---- Data provided

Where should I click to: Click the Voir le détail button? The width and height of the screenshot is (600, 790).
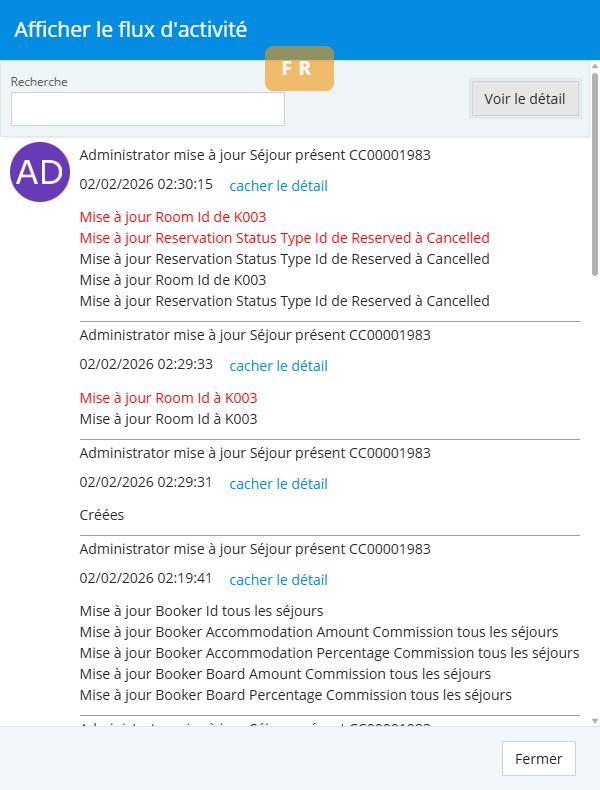pyautogui.click(x=525, y=98)
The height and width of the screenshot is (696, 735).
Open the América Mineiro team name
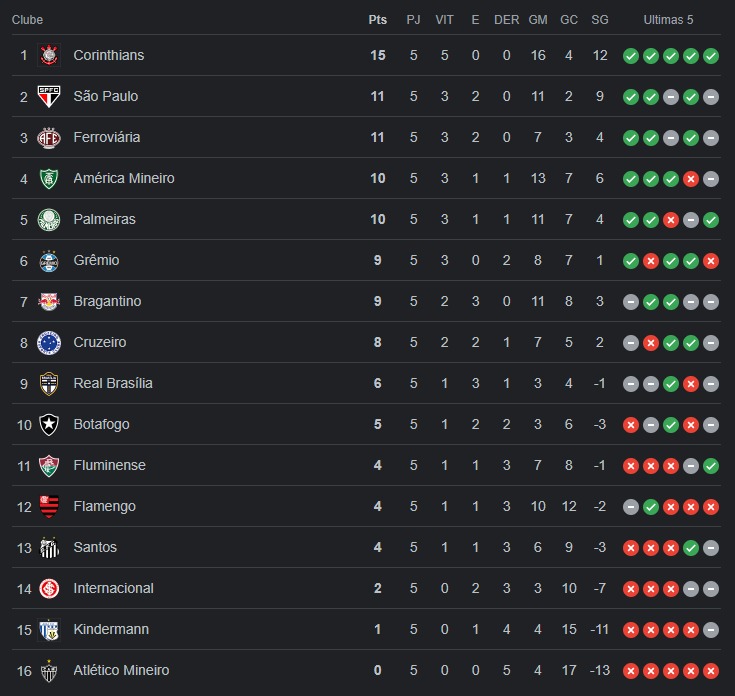coord(124,178)
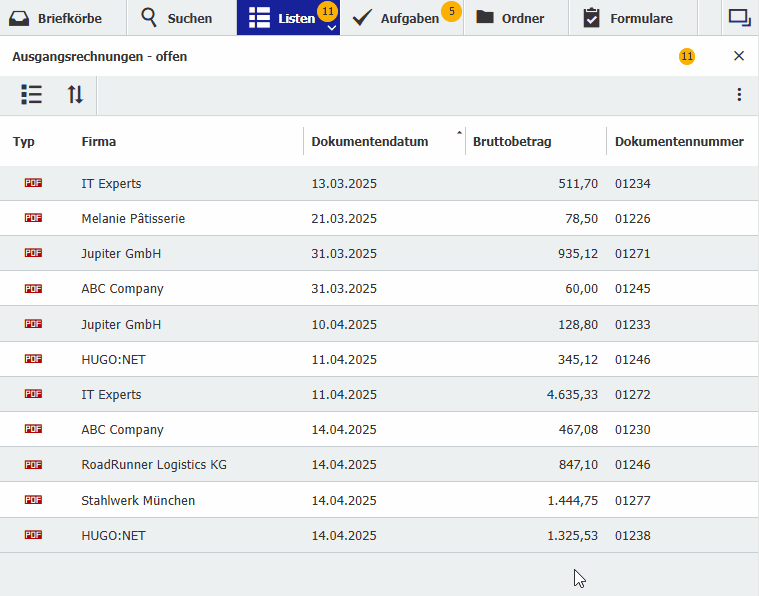This screenshot has height=596, width=759.
Task: Open PDF icon for Melanie Pâtisserie row
Action: 33,218
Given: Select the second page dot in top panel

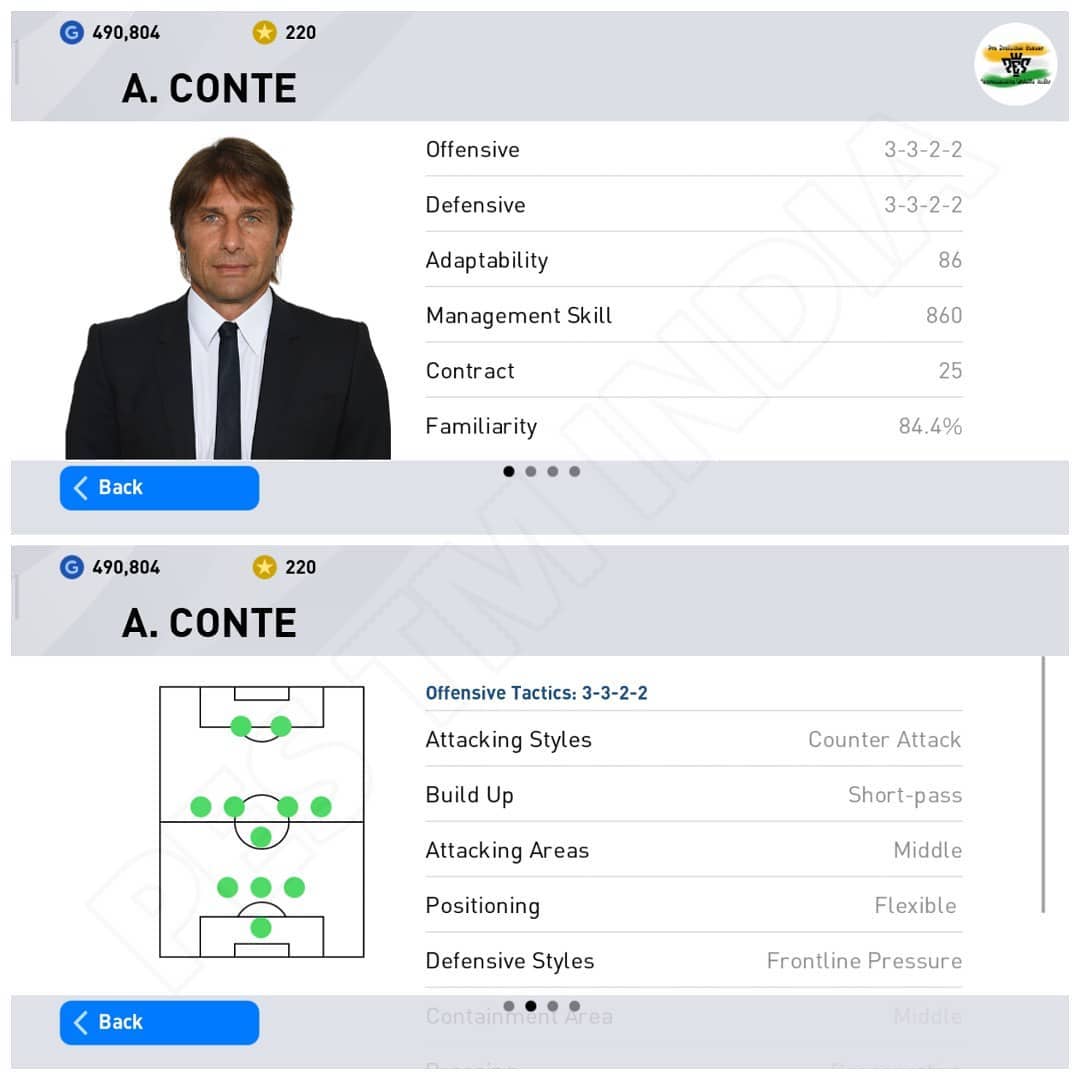Looking at the screenshot, I should pos(530,471).
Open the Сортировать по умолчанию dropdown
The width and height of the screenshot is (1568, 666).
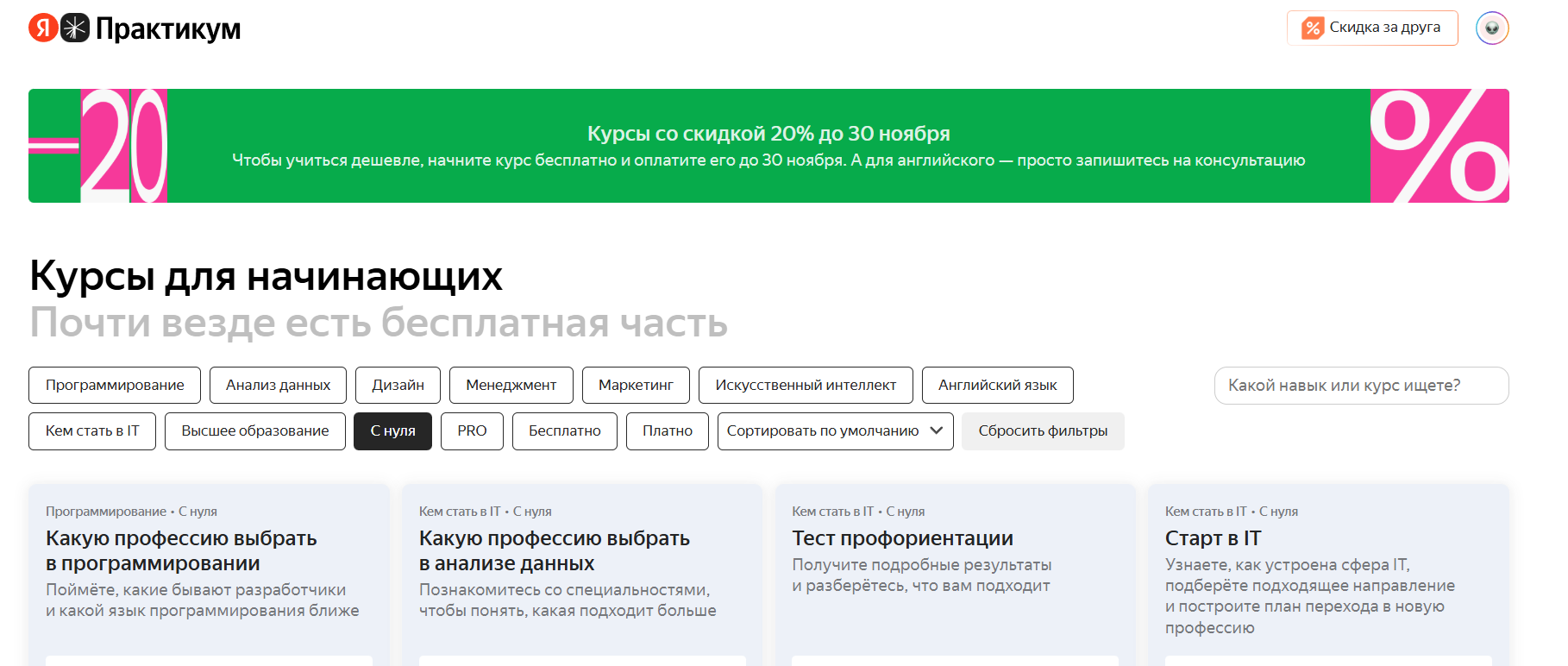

--------

About this task »
Leave out each picture and extract the lines from the one containing "Given: Select the" through the end of the records above, inclusive, exactly as they stand.

Solution to this exercise »
Given: Select the second page dot in top panel

Looking at the screenshot, I should pos(530,471).
Open the Сортировать по умолчанию dropdown
The width and height of the screenshot is (1568, 666).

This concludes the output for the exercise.